Results 1 to 13 of 13
  1. #1
    Join Date
    Jan 2007
    Location
    UK
    Posts
    11,434
    Provided Answers: 10

    Unanswered: Best way to Delete Records from a Massive Table (heap)

    So I've stumbled across an audit table on one of our systems that has reached a hearty 180M rows in size.

    The table is a heap (no indexes whatsoever).

    Each record has a datetime value indicating when it was created.

    I need to delete everything that was created prior to the last 6 months; what is my best plan of attack?
    George
    Home | Blog

  2. #2
    Join Date
    Jan 2007
    Location
    UK
    Posts
    11,434
    Provided Answers: 10
    I've thought of a few options, but none without their downsides...
    1. Simple batched delete based on the datetime column value
    2. Create a clustered index on the datetime column, then perform a batched delete process
    3. Select last 6 months data in to temp table, truncate main table and then insert from temp
    4. As above but with a permanent table

    Downsides
    1. Each batch is going to take a good old while to complete due to lack of an index
    2. Index creation is going to be very time consuming. Could potentially build in tempdb to lower impact?
    3. Initial select could (read: probably will) take more time than the window of opportunity allows
    4. as above but with a lesser impact on tempdb?

    I think option 1 might be best as I can just do a few batches a night until we reduce the problem enough.

    Either way, none of this is going to be a quick process. In theory I can have some downtime (ideally schedule the task as an out of hours job), but our window of opportunity is only 2-3 hours a day.
    George
    Home | Blog

  3. #3
    Join Date
    Sep 2006
    Location
    Surrey, UK
    Posts
    995
    Provided Answers: 2
    If you're going to have to do this again in the future, I'd suggest creating an index on this table during one window of downtime. Then I'd probably look at creating a table to hold a cut-off date, and scheduling a job to purge records from the audit table that were created before this date. You could either amend this date manually, or use another job to bring it forward by a week each week (or whatever period suits you).
    10% of magic is knowing something that no-one else does. The rest is misdirection.

  4. #4
    Join Date
    Aug 2004
    Location
    Dallas, Texas
    Posts
    831
    Make another table with the same structure, move (copy) six months data and truncate source table then repopulate source from temp table. Create a nightly purge job and keep the table down to six months audit data.

  5. #5
    Join Date
    Jan 2007
    Location
    UK
    Posts
    11,434
    Provided Answers: 10
    Going forward I was planning on using a moving window of 6 months and schedule a cleanup job over each weekend (or more frequently if appropriate).
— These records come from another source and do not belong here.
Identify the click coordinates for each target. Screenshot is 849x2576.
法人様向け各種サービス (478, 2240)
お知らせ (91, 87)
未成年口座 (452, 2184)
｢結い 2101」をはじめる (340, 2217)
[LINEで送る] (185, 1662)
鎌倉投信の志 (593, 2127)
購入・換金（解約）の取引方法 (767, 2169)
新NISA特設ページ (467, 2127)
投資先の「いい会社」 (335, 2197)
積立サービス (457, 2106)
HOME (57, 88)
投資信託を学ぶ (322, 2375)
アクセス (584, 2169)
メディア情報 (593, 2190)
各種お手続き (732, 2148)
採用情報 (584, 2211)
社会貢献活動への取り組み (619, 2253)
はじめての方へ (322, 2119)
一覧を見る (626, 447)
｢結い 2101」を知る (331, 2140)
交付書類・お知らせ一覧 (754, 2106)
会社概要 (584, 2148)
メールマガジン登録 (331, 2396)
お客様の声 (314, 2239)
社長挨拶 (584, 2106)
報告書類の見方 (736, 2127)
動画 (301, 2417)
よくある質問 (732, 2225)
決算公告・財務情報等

    Speaking of which; I may be able to wangle more downtime over a weekend...
    George
    Home | Blog

  6. #6
    Join Date
    Jan 2007
    Location
    UK
    Posts
    11,434
    Provided Answers: 10
    Quote Originally Posted by corncrowe View Post
    Make another table with the same structure, move (copy) six months data and truncate source table then repopulate source from temp table. Create a nightly purge job and keep the table down to six months audit data.
    The following query has been running for half an hour without result...
    Code:
    SELECT Count(*)
    FROM   dbo.some_log (NOLOCK)
    WHERE  datecreated >= '2013-01-01'
    Perhaps I need to batch the copy to the second table?
    George
    Home | Blog

  7. #7
    Join Date
    Nov 2004
    Location
    on the wrong server
    Posts
    8,835
    Provided Answers: 6
    I am with corncrowe with one or two little edits. A heap that sized is going to have data scattered all over the disk which is the cause of your current difficulties. Any new table you move the data into ought to be clustered, and I would use relative small set based batches of 5 or 10 thousand records. Just because your selects are just going to drag and drag.

    Is the table partitioned? I would hope so for something of that size. If so, you could create a new table and move all of the data into the new table really fast with Partition Switching, then you could cluster the original table and only move the data back into the original table that you want in small set based batches ran against the monster heap.
    “If one brings so much courage to this world the world has to kill them or break them, so of course it kills them. The world breaks every one and afterward many are strong at the broken places. But those that will not break it kills. It kills the very good and the very gentle and the very brave impartially. If you are none of these you can be sure it will kill you too but there will be no special hurry.” Earnest Hemingway, A Farewell To Arms.

  8. #8
    Join Date
    Jun 2003
    Location
    Ohio
    Posts
    12,592
    Provided Answers: 1
    Loop through it, deleted 10000 records at a time.
    Then put a nightly batch job on it to deleted old records regularly.
    You don't want to run one massive delete, because that will lock the table up and possibly lock up the application that is creating the audit records.
    If it's not practically useful, then it's practically useless.

    blindman
    www.chess.com: "sqlblindman"
    www.LobsterShot.blogspot.com

  9. #9
    Join Date
    Jan 2007
    Location
    UK
    Posts
    11,434
    Provided Answers: 10
    <aside>
    New job, unfamiliar with this system, only became aware of this problem when things started falling over
    </aside>

    Done some digging. We currently only have 4 months of data in this table with a couple of erroneous older records which implies to me that there's already something [potentially] tidying this stuff up.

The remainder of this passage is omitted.